Apple CEO Tim Cook seemed delighted to announce that Apple has already sold more than 100 million iPads, ticking off all the reasons people love them and pointing out that 94% of Fortune 500 companies are now testing or deploying iPads. It was a clear message to Microsoft, Google, Samsung, Amazon, and pretty much everyone else that Apple still leads the product category it defined nearly three years ago.

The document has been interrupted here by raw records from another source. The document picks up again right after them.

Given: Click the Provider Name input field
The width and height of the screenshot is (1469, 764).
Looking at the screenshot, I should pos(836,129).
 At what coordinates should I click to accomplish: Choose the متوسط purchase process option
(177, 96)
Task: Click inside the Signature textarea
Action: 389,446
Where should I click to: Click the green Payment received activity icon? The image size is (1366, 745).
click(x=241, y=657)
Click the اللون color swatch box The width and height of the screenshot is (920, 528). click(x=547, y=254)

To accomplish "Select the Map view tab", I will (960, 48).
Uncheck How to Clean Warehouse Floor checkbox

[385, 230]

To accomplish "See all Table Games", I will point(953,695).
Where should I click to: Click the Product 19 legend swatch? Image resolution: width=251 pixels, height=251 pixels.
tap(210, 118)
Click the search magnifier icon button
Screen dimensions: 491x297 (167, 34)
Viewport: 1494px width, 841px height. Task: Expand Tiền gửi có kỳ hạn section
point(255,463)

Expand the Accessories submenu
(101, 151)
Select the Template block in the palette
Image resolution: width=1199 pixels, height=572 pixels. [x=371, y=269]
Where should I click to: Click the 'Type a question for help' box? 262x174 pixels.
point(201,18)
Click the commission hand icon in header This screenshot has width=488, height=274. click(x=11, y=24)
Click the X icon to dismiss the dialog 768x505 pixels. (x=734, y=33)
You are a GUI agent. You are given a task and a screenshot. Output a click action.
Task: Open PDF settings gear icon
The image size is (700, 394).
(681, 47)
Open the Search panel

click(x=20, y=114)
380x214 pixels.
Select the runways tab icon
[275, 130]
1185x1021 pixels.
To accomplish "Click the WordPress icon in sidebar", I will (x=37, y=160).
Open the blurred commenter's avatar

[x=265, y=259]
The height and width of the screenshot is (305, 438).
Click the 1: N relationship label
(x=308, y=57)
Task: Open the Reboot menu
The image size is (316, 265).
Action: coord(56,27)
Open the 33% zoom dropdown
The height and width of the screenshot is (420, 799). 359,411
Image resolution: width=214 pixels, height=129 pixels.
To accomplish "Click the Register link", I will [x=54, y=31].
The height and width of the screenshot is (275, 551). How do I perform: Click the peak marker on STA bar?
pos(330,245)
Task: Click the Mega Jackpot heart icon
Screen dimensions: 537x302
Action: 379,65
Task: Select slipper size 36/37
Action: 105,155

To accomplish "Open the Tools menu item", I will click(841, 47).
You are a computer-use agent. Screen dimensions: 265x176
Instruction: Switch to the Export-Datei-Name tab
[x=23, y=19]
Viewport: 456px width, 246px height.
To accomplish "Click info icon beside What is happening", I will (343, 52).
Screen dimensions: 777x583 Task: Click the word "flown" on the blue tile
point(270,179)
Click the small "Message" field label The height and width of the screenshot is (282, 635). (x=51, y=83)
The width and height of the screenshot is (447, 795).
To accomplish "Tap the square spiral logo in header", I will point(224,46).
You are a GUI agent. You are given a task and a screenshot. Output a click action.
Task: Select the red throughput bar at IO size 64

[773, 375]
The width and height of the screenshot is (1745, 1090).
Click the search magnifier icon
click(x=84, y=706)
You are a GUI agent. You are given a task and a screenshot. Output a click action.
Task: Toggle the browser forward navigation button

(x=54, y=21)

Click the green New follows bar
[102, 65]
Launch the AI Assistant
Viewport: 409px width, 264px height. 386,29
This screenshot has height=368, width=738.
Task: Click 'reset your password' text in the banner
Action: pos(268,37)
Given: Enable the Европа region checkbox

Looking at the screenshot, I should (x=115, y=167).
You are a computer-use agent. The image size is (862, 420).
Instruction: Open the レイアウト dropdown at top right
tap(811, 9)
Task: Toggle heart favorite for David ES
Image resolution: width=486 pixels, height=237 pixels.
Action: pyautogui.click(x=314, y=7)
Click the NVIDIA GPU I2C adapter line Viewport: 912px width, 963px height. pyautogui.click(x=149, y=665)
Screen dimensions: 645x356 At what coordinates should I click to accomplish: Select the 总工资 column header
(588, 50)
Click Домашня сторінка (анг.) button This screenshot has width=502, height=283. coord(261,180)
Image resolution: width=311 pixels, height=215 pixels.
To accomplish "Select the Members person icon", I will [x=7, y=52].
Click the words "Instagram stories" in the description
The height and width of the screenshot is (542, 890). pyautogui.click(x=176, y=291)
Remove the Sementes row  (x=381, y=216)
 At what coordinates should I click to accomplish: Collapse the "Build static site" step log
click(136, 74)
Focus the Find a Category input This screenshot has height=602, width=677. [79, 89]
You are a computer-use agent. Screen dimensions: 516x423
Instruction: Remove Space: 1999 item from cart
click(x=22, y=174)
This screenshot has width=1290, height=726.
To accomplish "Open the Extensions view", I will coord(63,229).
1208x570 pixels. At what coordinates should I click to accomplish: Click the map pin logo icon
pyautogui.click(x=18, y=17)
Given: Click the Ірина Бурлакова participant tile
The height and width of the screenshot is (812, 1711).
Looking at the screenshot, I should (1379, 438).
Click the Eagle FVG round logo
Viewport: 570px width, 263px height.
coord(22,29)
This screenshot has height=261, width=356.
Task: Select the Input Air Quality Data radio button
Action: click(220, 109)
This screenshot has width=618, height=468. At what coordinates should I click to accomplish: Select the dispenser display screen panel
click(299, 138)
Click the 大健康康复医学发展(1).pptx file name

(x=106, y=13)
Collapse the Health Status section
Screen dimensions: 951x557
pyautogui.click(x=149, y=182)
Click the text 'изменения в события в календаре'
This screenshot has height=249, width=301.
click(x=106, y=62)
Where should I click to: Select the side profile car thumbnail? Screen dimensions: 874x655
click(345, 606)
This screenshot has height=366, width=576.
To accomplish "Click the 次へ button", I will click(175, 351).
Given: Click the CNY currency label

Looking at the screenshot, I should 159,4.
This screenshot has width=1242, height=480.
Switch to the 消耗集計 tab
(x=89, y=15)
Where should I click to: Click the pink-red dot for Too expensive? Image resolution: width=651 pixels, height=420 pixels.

The unveiling of the iPad Mini was almost a forgone conclusion -- Phil Schiller even joked about that when introducing an updated Apple's Mac mini. What had been seen as a possible, but unlikely, announcement was a refresh to the existing 10-inch iPad, which arrived only last March. But Schiller did, indeed, announce such update, touting the iPad's new A6X processor and the move to a Lightening connector like that used in the new iPhone 5.
The new fourth-generation iPad is definitely a step up from its predecessor. Its A6X processor delivers up to twice the CPU and graphics performance of the model it replaces. And, like the iPhone 5 and the new iPad Mini, it also supports a broader range of LTE networks -- a key addition for users outside North America. Even with the arrival of this unexpected newcomer, Apple still sells the older iPad 2 as a $399 entry-level, full sized iPad -- albeit one without a retina display.
While the announcement of a new full-sized iPad was a surprise -- one greeted with decidedly mixed emotions by those who had already invested in a new iPad in recent months -- it was the iPad Mini that was the main event.
The diminutive form factor of the iPad Mini places it in competition with a range of Android-based devices, including Amazon's Kindle Fire and Kindle Fire HD; Barnes & Noble's Nook tablets; Google's Nexus 7; and Samsung's Galaxy Tab and Galaxy Tab 2 tablets.
Most of those tablets sell for $199 or less, which makes the $329 price for basic iPad Mini stick out like a sore thumb. Samsung Galaxy Tab models can even be found for free when paired with a two-year contract with a mobile carrier.
The pricing reflects Apple's standard approach to many products -- framing it as a premium device that comes with best-in-class hardware. Apple is not a company that competes at the entry level of any product it sells, and it looks like the company isn't about to change its approach anytime soon.